While this trail serves as a great downhill treat after a few laps on the Craig Wood Trails, your first encounter with it will be as it smacks you in the face with its steep grades, loose surface, and punishing final climb. Nonetheless, don't be discouraged – it is well worth the singletrack Valhalla that is to come.
To reach the start of this trail, hikers must park at the Roadside Parking Area
off River Road, cross over the road to Bird Song Lane (just north of the dirt pull-off where you parked) and follow the gravel doubletrack up hill to a junction in a few hundred feet. At the junction, continue straight, paying little attention to the confusing permitted-use signs in the area (you're more than welcome to be here) and instead following the signs for the Jackrabbit Trail. After climbing just a short while longer, keep your eyes peeled for an aluminum gate on the right side of the road and a small passage to its right side. You're here!

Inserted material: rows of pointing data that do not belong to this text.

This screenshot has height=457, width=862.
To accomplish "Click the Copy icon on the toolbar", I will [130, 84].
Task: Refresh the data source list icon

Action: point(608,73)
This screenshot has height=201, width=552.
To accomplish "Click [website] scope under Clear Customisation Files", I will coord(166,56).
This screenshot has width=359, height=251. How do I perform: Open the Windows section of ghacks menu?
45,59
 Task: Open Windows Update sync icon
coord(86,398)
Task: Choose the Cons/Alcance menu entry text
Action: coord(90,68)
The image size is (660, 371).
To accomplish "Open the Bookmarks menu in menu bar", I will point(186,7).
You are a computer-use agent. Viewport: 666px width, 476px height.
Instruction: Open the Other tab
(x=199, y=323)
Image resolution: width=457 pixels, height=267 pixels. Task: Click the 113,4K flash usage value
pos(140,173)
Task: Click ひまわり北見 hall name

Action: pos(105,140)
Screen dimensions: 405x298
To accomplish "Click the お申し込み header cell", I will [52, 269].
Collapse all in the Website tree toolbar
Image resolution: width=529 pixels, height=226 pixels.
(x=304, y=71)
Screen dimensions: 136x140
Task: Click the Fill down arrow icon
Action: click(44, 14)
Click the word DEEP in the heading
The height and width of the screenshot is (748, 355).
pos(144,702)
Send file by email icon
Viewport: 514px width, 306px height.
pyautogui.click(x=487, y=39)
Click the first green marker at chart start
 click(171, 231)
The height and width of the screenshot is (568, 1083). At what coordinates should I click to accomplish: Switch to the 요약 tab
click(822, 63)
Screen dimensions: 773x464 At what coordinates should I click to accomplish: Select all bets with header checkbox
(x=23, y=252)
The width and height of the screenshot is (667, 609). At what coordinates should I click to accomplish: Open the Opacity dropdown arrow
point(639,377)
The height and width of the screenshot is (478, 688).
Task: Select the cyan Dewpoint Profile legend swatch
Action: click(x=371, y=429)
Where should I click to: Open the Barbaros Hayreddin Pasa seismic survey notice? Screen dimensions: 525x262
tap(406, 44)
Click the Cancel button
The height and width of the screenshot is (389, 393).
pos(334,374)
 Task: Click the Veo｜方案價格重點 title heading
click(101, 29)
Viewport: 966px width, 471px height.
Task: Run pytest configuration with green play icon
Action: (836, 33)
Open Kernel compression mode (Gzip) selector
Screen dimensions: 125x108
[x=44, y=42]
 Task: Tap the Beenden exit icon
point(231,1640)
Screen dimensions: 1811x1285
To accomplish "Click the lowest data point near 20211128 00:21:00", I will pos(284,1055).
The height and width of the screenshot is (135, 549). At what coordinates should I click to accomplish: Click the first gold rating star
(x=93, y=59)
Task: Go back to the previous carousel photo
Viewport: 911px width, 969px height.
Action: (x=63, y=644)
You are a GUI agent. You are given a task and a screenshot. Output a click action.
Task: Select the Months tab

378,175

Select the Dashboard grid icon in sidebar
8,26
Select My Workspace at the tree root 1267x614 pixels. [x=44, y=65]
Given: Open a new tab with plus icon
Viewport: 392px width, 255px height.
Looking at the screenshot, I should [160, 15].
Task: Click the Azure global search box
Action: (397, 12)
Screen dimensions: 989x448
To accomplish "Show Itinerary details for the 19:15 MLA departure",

Past the gate, the Jackrabbit Trail descends gently through verdant deciduous forests before crossing a bridge over a small creek and beginning a climb in earnest. Generally, the trail throws steep grades and a loose tread your way in a tiered climb-flat-climb sequence through this section.
You'll know you've reached the top of the tiered climb when the hill begins to fall away from you to a creek on your left side. At this point, the trail turns steeply downhill, descending a narrow, occasionally rutted singletrack over loose melon-sized rocks to a second bridge over the creek from before.
Head up the steep gravel doubletrack for a short-but-painful hundred yards before the trail ends at a break in the trees and the signage for Back Nine points you to the left.
On the way back down the Jackrabbit Trail (AKA Craigwood Trails Connector
), be careful near the last bridge crossing near the end of the trail, as it is shady and the wood stays slick long after wet weather.